Given the weak strength of the signals, the paper mentions the effectiveness in the real world is also limited to line-of-sight (Los) at close range. In the real world, Los would prove to be difficult for stationary attackers but may be feasible for moving ones like many vehicles in traffic.
Lastly, a discussion of the consequences of a successful attack would have been useful. A concrete example proving that a sender, such as a vehicle, failed to detect a significant object, such as a person, bicycle, animal, other vehicle, etc. would be more powerful than statistical analysis of the likelihood of success. One challenge of the attacks is that while attackers may know the inner workings of the ML algorithm based on UWB signals, they do not have access to the victim’s device to know whether the attack has been successful.
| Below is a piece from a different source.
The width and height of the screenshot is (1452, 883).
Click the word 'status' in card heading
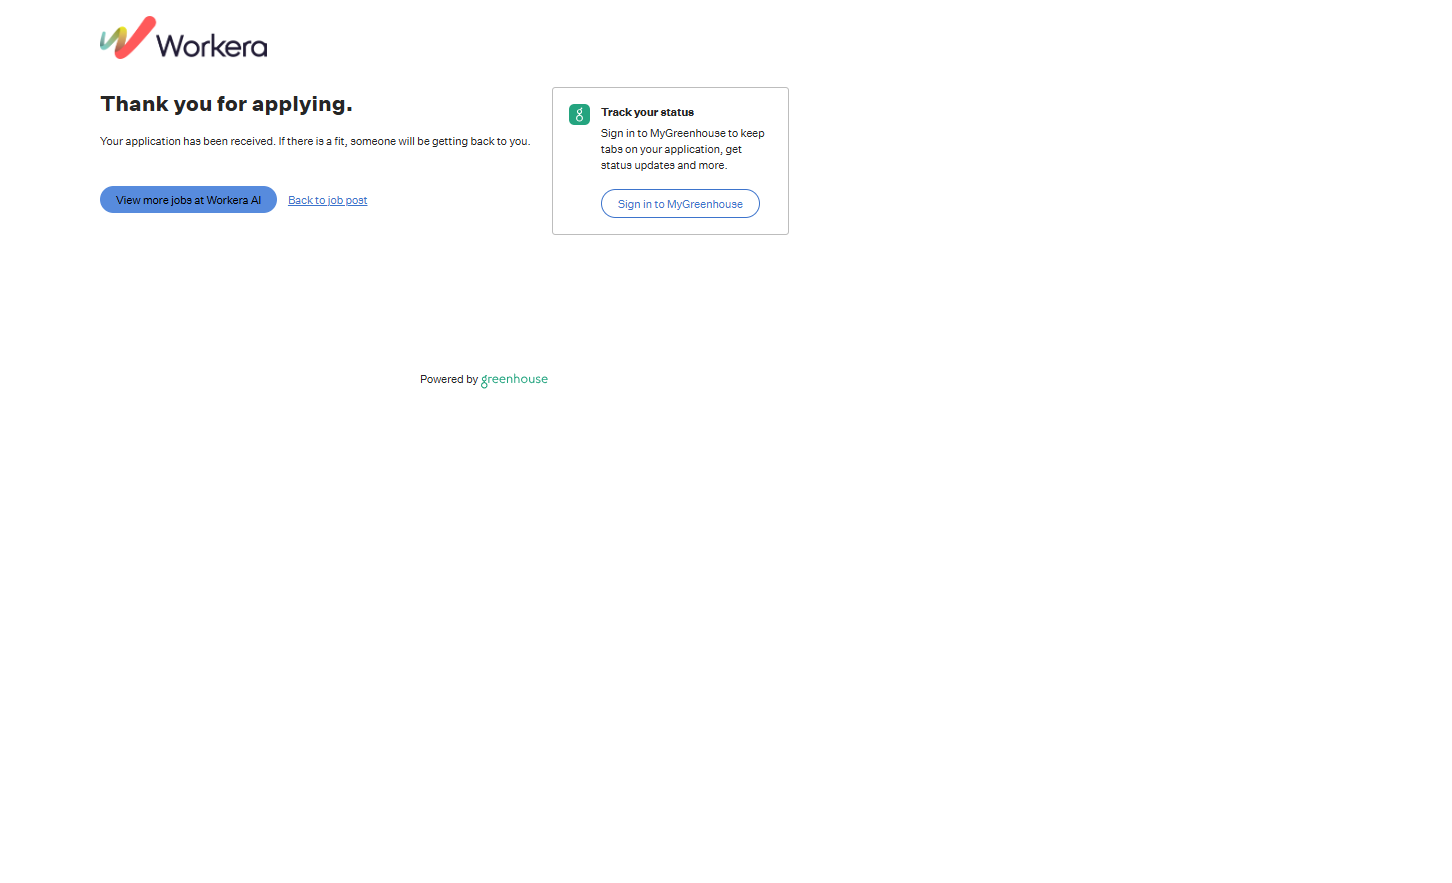tap(677, 113)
Takeaways About Radio Security from this Research
Without question, adversarial attacks against UWB-radar perception systems deserve serious attention from the manufacturers who implement them to ensure proper defensive strategies are employed. At a basic level, shifting, filtering, and spectrum sensing should be implemented. However as demonstrated, strategies for shift avoidance, filter avoidance, and theoretical strategies for spectrum sensing avoidance are possible.
While these attacks are less likely to occur in the real world, further research needs to be conducted to develop hardened defense strategies against reactive and a-RNA radar perception system attacks.